Pushing Real Estate Analytics
Smart buildings are signaling an entirely new way of approaching FM. However, in spite of these advances, the C-suite has yet to fully grasp the importance of the data they provide, according to a study commissioned by Jones Lang LaSalle. Summarizing the study’s findings, FMLink writes that “only 28 percent of CRE [corporate real estate] teams consider themselves to be data-centric. This figure is set to double to 56 percent over the next three years.” The faster facilities managers help executive leadership connect the dots between real estate data and a company’s profit and productivity, the more competitive a business will be.
As facilities and technology become more integrated, says Ehrenberg, staff members specializing in each will come in increased contact with one another. Facilities that implement smart building technology will require even more collaboration between FM and IT than was once required; for building operations to run smoothly, cross-training and support for both departments will be critical. Meanwhile, HR will continue to be an important partner for FM, since providing the right conditions for mobile working and productive output is a concern for both departments.

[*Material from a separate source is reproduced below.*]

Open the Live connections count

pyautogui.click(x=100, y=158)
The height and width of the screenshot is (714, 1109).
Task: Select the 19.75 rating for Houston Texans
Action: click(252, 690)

FMLink also reports that long-term sustainability is also on many professionals minds, based on a recent survey conducted by sustainability management company Ecova. The survey found that these eco-minded professionals are taking a long-term view of sustainability, planning projects that are time-intensive but ultimately cost-effective. According to the survey, 57 percent of those surveyed believe their organization will spend more time or money on sustainability in the coming year. By doing the same and thinking in the long-term, facilities managers can not only cut down on their companies’ expenses, they can also ensure they adhere to the ever-changing standards of environmental responsibility.
Smart buildings are the way of the future, and their presence can be felt not only by FMs but also everyone from their colleagues in IT to their superiors in the C-suite. Of course, sustainability has been and continues to be another important concern in reducing environmental impact and cutting costs. It will be exciting to see how these trends develop throughout the year and make facilities management the challenging, interesting and varied field that it is. But again, this is one prediction among many possibilities. What do you think will be the biggest concerns for FMs in the coming year?